“Ritorno sui monti naviganti”: in viaggio con Paolo Rumiz sull’Appennino

“Ritorno sui monti naviganti”: in viaggio con Paolo Rumiz sull’Appennino

La bellezza delle aree interne e dei loro abitanti. Da Genova all’Aspromonte, il regista Scillitani accompagna il giornalista che aveva dedicato un libro a questi luoghi nel 2006

Aree interne, magari abbandonate per la maggior parte, ma abitate da donne e uomini resistenti. Oppure ripopolate e riscoperte. Sconosciute ai più, quasi insondabili, ma che rappresentano l’essenza del nostro Paese. Alessandro Scillitani, regista, accompagna da Genova all’Aspromonte in un viaggio su una topolino blu Paolo Rumiz il giornalista che a queste strade aveva già dedicato un libro nel 2006, “La leggenda dei monti naviganti”, appunto.

«Ritorno sui monti naviganti lo considero un viaggio nell’energia – spiega Scilitani –  In quell’energia positiva che prende vita nella rinascita, nell’andare a riabilitare dei luoghi che da molti vengono considerati perduti, ormai inesistenti. L’Appennino è la spina dorsale dell’Italia e noi è come se abitassimo alle costole. In “Ritorno sui monti naviganti” desidero mostrare il ritorno in quelle terre spopolate, più che la fuga da quelle zone. Lo scopo di questo lavoro consiste nel raccontare storie poco conosciute che trasmettono energia positiva. Ritengo che solo andando alla ricerca della positività, quest’ultima si possa trovare e ci possa attraversare».

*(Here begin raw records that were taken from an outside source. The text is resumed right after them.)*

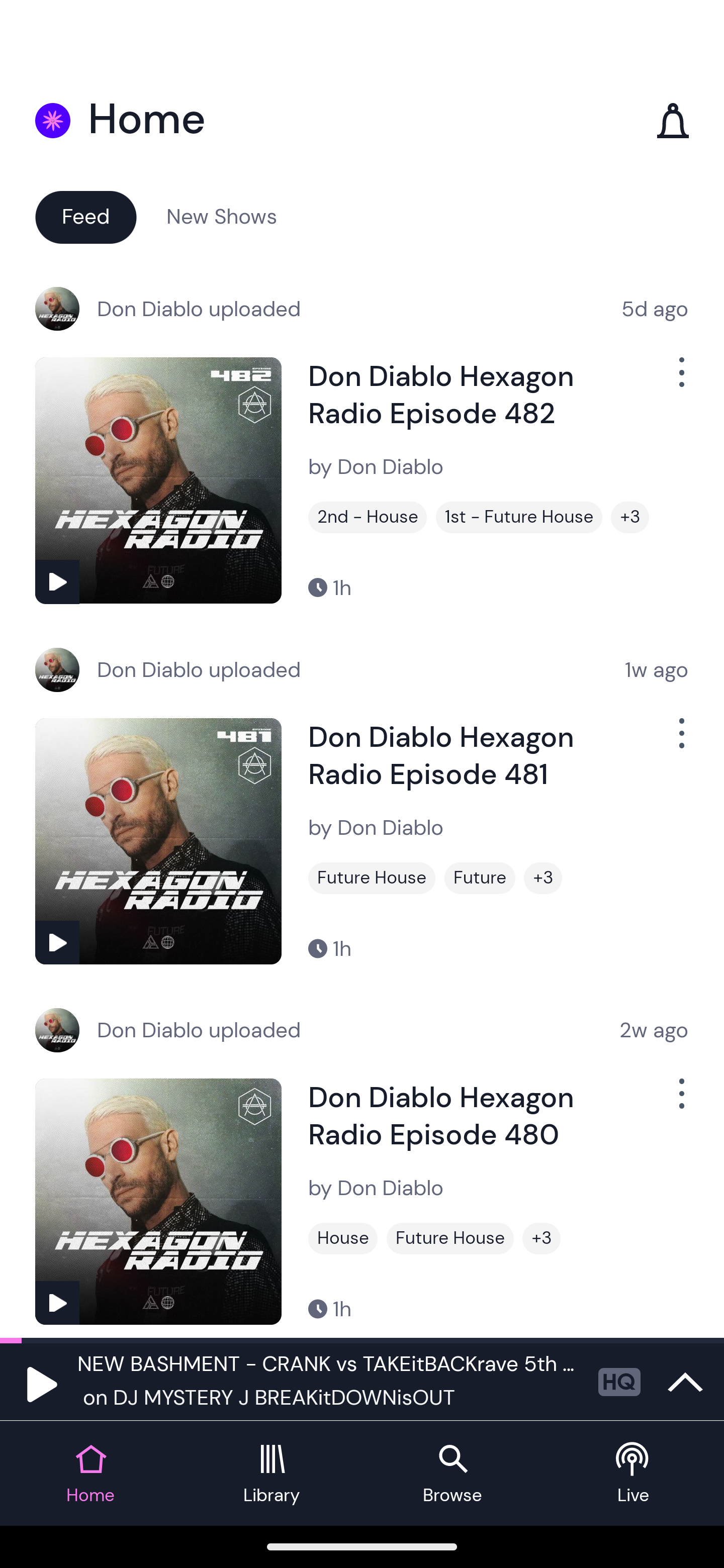
Feed (85, 216)
New Shows (221, 216)
Show Options Menu Button (679, 379)
2nd - House (367, 517)
1st - Future House (518, 517)
Show Options Menu Button (679, 740)
Future House (371, 877)
Future (479, 877)
Show Options Menu Button (679, 1101)
House (342, 1238)
Future House (450, 1238)
Home tab Home (90, 1473)
Library tab Library (271, 1473)
Browse tab Browse (452, 1473)
Live tab Live (633, 1473)
Given the description of an element on the screen output the (x, y) to click on. 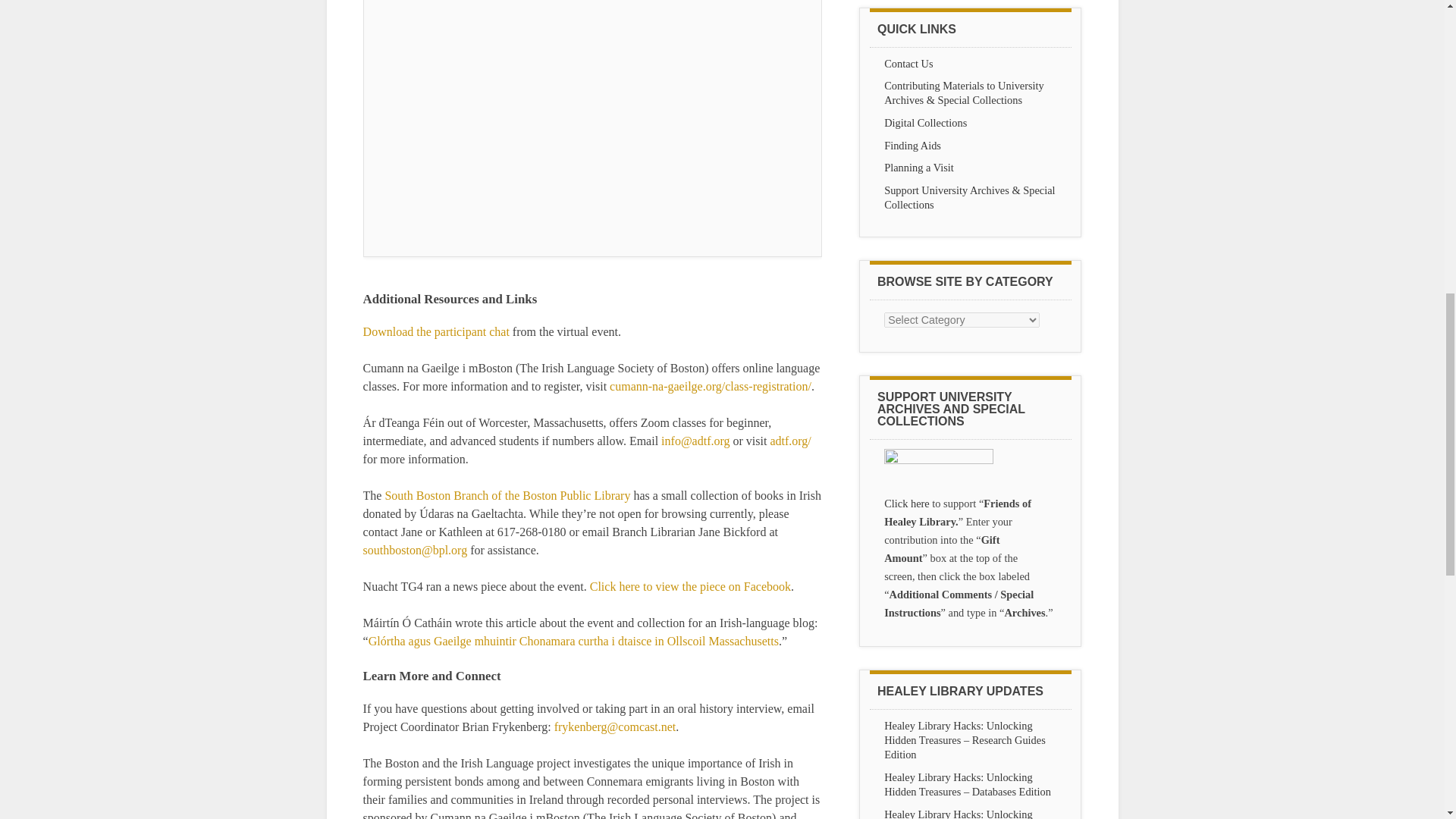
Explore our collection descriptions and finding aids. (911, 145)
Explore our digital collections and finding aids. (924, 122)
Contact Archives staff (908, 63)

La vita sembrano dire i due “è l’arte dell’incontro”. E quindi, tra nuove forme di imprenditorialità rurale e antiche tradizioni popolari, ci si interroga sul presente di questi luoghi, sul loro futuro e su quanto questo abbia a che fare con tutti noi. La topolino blu diventa quindi simbolo di questo ponte tra passato e presente e di quel passo lento necessario all’incontro autentico.